Targeted disruption of the dopamine D(2) and D(3) receptor genes leads to different alterations in the expression of striatal calbindin-D(28k).

The present study used mice deficient for dopamine D(2) and D(3) receptors to test whether the expression of these two members of the D(2) class of receptors is essential for the normal expression of three markers that characterize the neurochemical differentiation of the striatum: the calcium-binding protein calbindin, tyrosine hydroxylase and acetylcholinesterase. Results from these experiments revealed that the expression of striatal tyrosine hydroxylase (the rate-limiting enzyme of dopamine synthesis) and acetylcholinesterase is unaffected even by the combined knockout of D(2) and D(3) receptors. However, D(2) and D(3) receptor knockouts differently affect the striatal expression of calbindin-D(28k) immunoreactivity. Prominent changes in the cellular distribution of calbindin are detected in striatal neurons of D(2) mutant mice. Whereas calbindin immunolabeling of wild-type neurons is prominent in the nuclei and the cytoplasm of medium spiny neurons, in D(2) mutant mice, calbindin immunoreactivity is concentrated exclusively in the cytoplasmic rim of these neurons.
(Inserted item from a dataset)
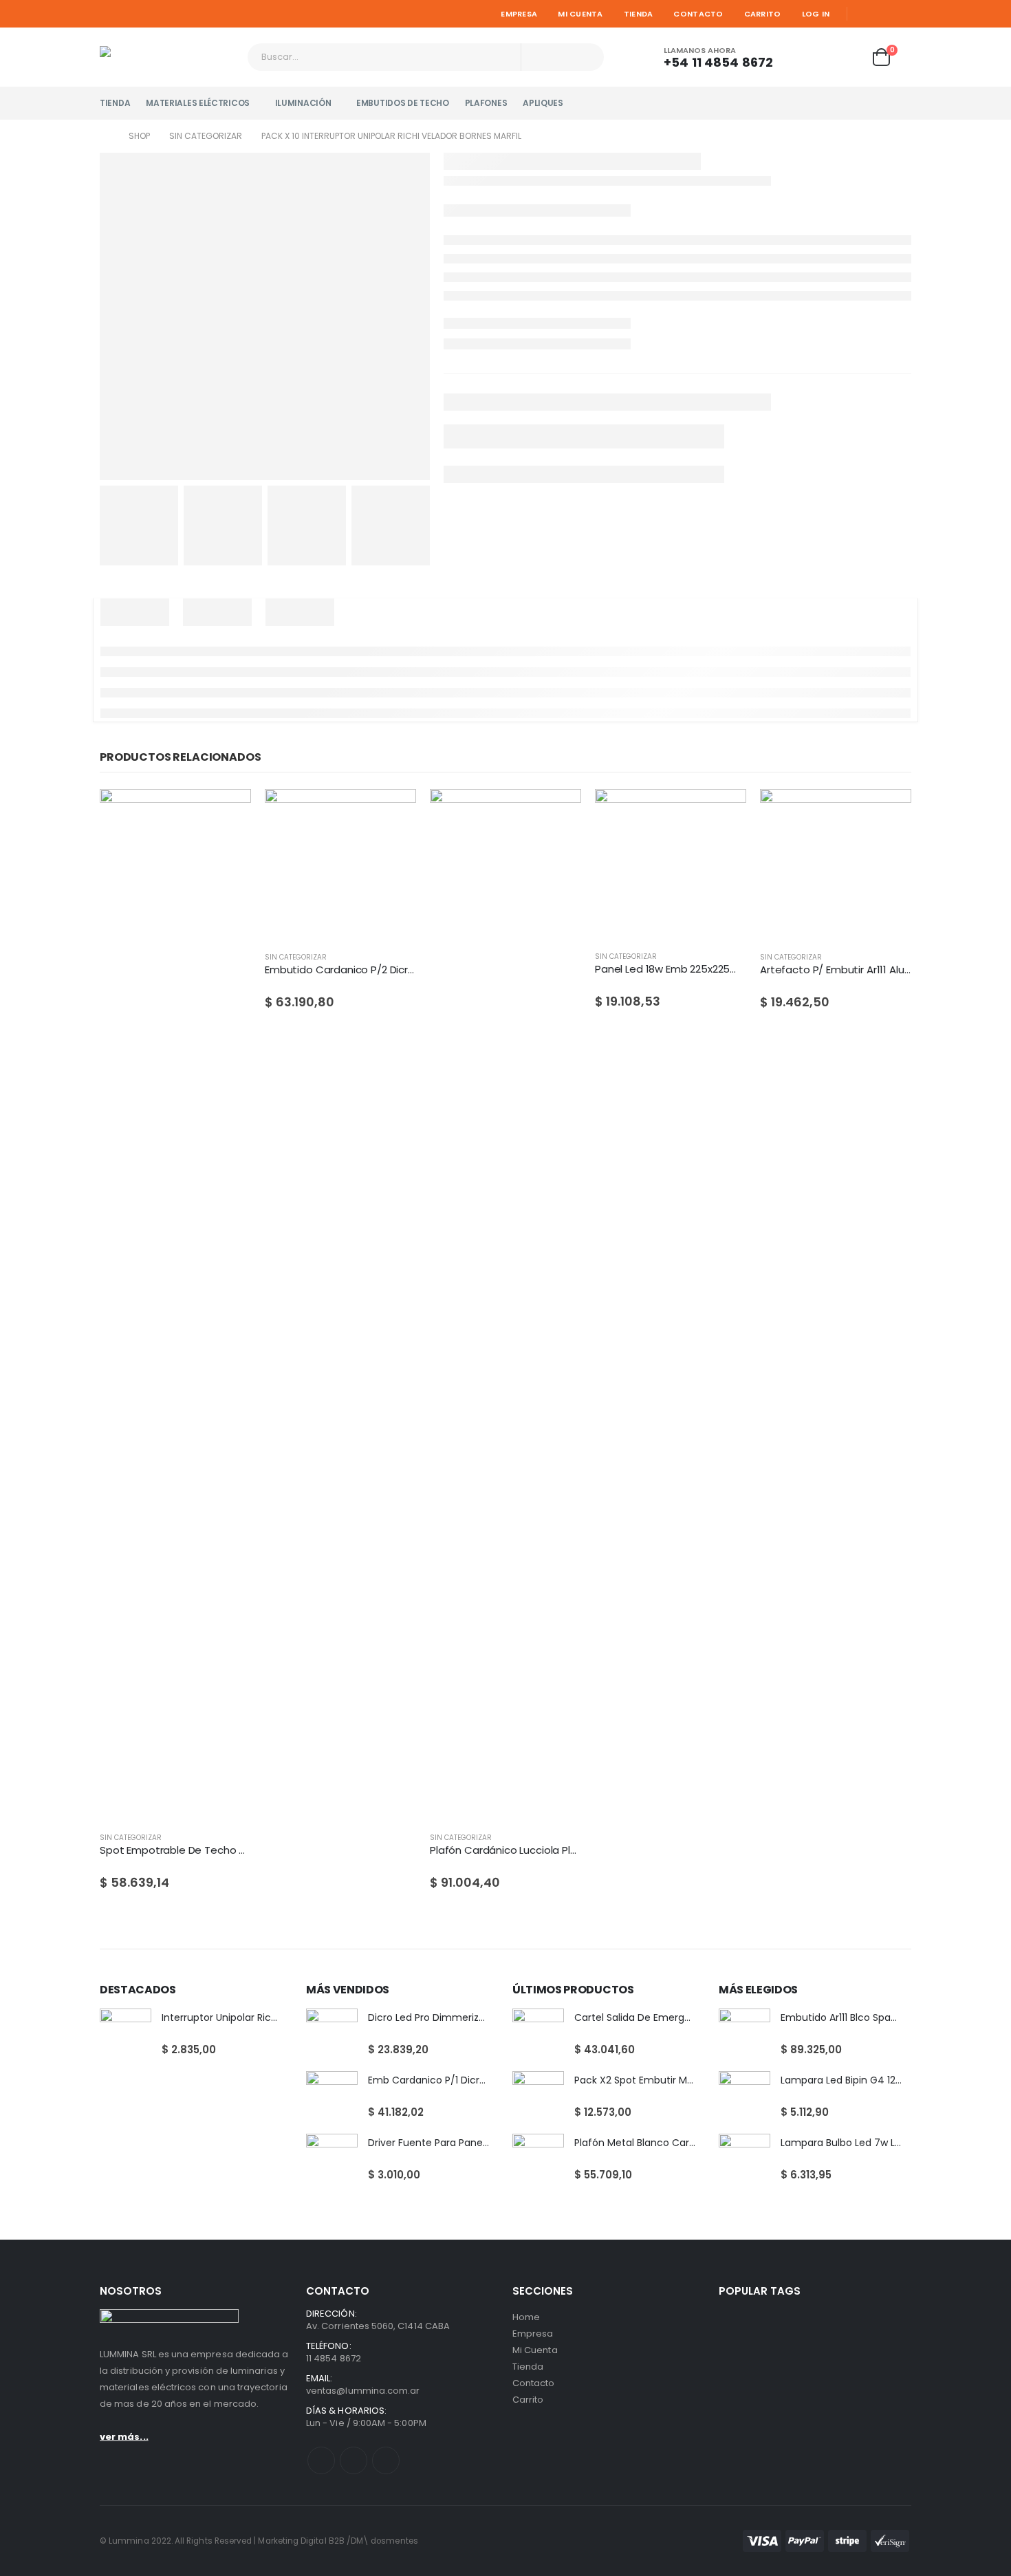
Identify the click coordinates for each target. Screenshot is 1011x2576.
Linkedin (386, 2460)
Such changes in the cellular distribution of calbindin expression are not detected in mice lacking D(3) receptors. In these mutants, however, a lesser density of calbindin-immunoreactive neuropil is detected in the ventral portions of the striatum, i.e. in regions in which D(3) receptors are thought to be expressed at highest levels. Mice lacking both D(2) and D(3) receptors show both phenotypes. The altered cellular distribution of calbindin in D(2) mutants is likely to have functional consequences for some of the Ca(2+)-mediated cellular functions. The topography of the decreased density of striatal calbindin immunorectivity in D(3) mutants suggests a role for D(3) receptors in supporting the expression of striatal calbindin. The observation that mice lacking both D(2) and D(3) receptors show a combination of the D(2) and D(3) mutant phenotypes indicates that each of the different phenotypes detected in the single mutants is indeed related to the lack of the two different D(2)-like receptor subtypes.